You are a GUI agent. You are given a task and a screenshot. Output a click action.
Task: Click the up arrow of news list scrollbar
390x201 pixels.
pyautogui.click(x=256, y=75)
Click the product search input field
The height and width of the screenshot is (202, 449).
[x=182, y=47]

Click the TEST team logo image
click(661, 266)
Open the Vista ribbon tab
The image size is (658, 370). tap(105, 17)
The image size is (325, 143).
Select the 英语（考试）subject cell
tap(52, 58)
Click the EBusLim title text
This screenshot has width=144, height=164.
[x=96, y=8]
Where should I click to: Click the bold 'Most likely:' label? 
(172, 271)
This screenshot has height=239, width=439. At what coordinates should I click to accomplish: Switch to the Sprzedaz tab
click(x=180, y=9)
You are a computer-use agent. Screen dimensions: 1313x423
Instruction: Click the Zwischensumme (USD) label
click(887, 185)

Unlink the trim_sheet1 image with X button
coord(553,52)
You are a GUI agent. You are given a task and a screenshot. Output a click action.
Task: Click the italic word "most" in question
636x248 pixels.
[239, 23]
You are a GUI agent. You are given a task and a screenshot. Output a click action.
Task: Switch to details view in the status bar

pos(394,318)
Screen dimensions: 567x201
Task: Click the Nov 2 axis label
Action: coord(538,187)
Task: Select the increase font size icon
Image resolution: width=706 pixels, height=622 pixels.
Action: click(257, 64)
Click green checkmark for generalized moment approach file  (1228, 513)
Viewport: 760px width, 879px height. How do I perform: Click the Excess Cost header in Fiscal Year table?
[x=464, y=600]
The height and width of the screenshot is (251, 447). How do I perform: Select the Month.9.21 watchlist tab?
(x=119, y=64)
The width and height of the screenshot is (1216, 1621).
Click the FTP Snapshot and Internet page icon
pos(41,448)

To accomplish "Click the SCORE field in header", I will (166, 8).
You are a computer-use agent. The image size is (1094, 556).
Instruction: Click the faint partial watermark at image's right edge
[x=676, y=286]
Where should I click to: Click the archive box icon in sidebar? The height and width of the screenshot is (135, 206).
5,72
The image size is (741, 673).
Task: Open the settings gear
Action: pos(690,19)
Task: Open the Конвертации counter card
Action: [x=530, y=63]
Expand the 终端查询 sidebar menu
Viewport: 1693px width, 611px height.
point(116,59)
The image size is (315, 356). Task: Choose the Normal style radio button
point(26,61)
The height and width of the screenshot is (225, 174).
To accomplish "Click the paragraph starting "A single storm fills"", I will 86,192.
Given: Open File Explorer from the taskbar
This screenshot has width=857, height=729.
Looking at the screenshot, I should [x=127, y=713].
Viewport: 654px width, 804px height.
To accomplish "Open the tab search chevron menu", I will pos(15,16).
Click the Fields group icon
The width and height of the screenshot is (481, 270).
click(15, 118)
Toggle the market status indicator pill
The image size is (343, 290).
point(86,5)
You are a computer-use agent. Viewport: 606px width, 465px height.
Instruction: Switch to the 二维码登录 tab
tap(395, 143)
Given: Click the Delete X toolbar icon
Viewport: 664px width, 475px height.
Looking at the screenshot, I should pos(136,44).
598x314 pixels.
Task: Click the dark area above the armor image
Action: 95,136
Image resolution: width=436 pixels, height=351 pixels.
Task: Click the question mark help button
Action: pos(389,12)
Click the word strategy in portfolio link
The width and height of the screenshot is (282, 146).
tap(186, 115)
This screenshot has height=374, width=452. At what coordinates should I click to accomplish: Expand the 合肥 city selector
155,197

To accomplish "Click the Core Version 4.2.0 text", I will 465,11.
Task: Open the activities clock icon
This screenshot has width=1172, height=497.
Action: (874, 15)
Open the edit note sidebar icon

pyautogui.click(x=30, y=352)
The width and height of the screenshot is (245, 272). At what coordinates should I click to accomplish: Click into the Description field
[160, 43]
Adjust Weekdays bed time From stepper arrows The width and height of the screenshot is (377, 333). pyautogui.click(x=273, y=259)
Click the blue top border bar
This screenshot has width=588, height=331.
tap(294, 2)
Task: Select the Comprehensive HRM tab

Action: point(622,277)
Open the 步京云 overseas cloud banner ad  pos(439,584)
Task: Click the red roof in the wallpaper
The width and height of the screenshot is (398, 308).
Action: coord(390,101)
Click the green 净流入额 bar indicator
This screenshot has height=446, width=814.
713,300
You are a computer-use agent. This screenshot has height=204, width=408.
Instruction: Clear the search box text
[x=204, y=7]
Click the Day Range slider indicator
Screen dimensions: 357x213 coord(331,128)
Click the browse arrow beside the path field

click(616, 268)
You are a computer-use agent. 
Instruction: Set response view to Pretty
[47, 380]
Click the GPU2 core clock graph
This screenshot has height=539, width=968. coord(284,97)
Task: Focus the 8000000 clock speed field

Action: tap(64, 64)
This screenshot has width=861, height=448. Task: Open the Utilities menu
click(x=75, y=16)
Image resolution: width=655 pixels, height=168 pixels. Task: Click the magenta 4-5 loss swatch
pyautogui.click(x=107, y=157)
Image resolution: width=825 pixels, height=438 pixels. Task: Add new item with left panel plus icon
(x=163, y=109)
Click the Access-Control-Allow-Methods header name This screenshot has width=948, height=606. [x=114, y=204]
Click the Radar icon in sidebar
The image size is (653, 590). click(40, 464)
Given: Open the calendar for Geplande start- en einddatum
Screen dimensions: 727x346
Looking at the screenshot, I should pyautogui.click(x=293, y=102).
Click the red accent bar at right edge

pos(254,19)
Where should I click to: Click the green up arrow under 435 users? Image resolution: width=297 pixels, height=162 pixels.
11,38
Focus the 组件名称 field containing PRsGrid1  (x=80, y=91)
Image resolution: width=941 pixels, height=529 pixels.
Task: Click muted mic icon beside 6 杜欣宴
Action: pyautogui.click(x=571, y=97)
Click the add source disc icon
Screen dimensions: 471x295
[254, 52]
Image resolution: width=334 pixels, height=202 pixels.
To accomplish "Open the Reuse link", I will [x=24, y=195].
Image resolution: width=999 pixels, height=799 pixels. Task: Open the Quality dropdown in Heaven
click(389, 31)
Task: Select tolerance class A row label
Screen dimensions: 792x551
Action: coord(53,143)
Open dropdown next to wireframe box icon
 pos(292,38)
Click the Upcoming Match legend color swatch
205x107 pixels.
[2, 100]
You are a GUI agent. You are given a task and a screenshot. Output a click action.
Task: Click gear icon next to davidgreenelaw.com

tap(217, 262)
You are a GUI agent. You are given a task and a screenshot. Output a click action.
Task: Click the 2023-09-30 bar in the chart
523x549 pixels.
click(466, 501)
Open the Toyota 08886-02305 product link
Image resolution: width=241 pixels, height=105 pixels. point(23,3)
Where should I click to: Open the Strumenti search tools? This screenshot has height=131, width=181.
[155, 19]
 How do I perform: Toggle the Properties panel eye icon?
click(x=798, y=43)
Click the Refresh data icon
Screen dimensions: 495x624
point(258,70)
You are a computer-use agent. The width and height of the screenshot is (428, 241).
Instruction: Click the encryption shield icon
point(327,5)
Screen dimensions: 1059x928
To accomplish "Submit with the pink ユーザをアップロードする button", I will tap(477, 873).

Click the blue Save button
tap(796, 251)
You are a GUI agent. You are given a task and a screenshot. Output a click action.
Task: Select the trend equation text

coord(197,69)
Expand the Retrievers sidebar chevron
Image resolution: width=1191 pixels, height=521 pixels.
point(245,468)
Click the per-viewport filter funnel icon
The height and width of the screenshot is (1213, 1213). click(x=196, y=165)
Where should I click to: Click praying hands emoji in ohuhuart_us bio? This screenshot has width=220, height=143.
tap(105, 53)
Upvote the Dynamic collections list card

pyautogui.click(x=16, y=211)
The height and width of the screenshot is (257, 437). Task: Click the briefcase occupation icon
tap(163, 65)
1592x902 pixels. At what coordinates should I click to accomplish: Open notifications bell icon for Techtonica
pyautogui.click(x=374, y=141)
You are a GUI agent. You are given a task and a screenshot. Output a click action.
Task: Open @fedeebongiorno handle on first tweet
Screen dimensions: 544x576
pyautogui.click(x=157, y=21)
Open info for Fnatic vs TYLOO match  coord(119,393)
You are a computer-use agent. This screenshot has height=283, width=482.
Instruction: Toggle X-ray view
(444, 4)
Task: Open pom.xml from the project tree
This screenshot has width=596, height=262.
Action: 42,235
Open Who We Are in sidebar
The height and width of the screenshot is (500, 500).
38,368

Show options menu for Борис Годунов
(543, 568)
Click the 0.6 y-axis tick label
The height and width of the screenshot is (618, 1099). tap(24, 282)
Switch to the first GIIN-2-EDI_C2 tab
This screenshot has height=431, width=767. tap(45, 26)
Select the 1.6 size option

## [What the exercise asks]
What lines of the material contain "computer"? Show them.

## [Task result]
You are a computer-use agent. Screen dimensions: 1313x423
You are a computer-use agent. The image size is (1094, 556).
You are a computer-use agent. Viewport: 606px width, 465px height.
You are a computer-use agent. This screenshot has height=204, width=408.
You are a computer-use agent. 
You are a computer-use agent. The width and height of the screenshot is (428, 241).
You are a computer-use agent. This screenshot has height=283, width=482.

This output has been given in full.